Objective To assess systemic effects of cooling to 35, 33 and 30°C in a piglet model of perinatal asphyxia.
Design/methods 28 male piglets, <24 h, underwent hypoxia-ischaemia and randomized (groups n=7), with intervention from 2 to 26 h to (i) normothermia; (ii) hypothermia (35°C); (iii) hypothermia (33.5°C); intravenous) hypothermia (30°C). Heart rate (HR), mean arterial blood pressure (MABP) and rectal temperature (Trec) were recorded continuously; blood chemistry every 6 h.
Results Five animals in the 30°C group died before 48 h due to cardiac arrest, no piglets died prematurely in other groups. During cooling, HR was similar at 30°C versus 35 and 33.5°C and MABP did not differ between groups. However, inotrope and volume replacement were higher at 30°C versus all other groups (p<0.001).

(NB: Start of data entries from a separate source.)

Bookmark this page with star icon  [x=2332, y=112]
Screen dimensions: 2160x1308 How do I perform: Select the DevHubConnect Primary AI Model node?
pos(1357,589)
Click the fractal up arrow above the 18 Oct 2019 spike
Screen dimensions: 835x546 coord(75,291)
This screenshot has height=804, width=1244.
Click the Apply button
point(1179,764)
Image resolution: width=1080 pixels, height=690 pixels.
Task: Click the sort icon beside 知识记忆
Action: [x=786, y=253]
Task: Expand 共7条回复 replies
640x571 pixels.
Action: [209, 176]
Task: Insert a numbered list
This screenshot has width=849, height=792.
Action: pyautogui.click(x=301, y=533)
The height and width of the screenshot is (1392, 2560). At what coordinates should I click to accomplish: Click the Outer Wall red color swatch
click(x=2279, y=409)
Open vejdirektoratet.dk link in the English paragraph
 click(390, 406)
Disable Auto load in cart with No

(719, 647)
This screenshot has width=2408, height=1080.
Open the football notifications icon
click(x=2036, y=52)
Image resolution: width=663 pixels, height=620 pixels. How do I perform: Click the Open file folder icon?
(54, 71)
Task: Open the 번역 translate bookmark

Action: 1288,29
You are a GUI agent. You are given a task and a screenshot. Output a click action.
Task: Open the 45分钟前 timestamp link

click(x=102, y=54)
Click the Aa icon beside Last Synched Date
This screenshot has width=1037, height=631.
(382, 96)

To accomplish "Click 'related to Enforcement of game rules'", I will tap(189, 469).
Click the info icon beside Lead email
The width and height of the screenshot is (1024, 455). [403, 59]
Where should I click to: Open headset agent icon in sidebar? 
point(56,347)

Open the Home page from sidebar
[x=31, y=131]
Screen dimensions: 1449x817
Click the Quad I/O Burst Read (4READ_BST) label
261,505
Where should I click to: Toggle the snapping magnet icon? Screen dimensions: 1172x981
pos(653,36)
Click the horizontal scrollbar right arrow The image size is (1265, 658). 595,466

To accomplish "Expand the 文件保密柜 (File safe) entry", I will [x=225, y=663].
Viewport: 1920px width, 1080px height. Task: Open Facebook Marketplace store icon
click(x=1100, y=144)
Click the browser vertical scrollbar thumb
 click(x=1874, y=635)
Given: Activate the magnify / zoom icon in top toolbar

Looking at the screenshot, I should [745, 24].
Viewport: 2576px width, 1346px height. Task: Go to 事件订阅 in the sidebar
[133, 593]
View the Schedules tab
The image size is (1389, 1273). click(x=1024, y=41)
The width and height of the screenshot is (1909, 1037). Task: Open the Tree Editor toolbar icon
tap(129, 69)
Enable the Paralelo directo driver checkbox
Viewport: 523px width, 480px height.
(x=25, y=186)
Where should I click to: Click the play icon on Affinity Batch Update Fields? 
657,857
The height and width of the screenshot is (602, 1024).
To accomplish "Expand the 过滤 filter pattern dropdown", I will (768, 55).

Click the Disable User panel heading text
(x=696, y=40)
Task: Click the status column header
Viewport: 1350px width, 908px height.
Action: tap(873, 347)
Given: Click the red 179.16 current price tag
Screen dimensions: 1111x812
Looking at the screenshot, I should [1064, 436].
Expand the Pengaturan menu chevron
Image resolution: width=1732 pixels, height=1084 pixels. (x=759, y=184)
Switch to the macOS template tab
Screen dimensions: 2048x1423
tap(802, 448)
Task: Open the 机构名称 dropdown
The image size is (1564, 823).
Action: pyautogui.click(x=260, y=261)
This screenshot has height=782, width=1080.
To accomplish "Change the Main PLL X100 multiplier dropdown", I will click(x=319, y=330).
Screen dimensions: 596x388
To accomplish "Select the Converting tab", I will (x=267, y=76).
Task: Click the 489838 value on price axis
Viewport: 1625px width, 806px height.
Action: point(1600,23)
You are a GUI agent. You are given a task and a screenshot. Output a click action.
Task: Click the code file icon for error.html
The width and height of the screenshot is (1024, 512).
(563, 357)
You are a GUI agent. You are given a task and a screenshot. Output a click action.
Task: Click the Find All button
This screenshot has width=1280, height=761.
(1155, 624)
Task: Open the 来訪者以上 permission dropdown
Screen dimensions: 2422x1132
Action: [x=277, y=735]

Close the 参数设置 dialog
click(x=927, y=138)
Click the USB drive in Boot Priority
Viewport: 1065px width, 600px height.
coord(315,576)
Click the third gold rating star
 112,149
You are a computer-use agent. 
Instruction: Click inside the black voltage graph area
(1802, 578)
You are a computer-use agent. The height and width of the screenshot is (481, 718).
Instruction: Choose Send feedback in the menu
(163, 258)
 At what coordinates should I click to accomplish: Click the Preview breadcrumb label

Blood pH was lower at 12 and 24 h (p<0.001) at 30°C versus all other groups (figure 1A). Blood glucose, lactate and BE were abnormal at 24 h (all p< 0.05) at 30°C versus all other groups (figures 1B–D).
Conclusions Cooling to 30°C required extensive cardiovascular support and led to significant metabolic derangement and more cardiac arrests. Despite similar MABP in all groups, systemic effects at 30°C were considerable and may be deleterious to the brain.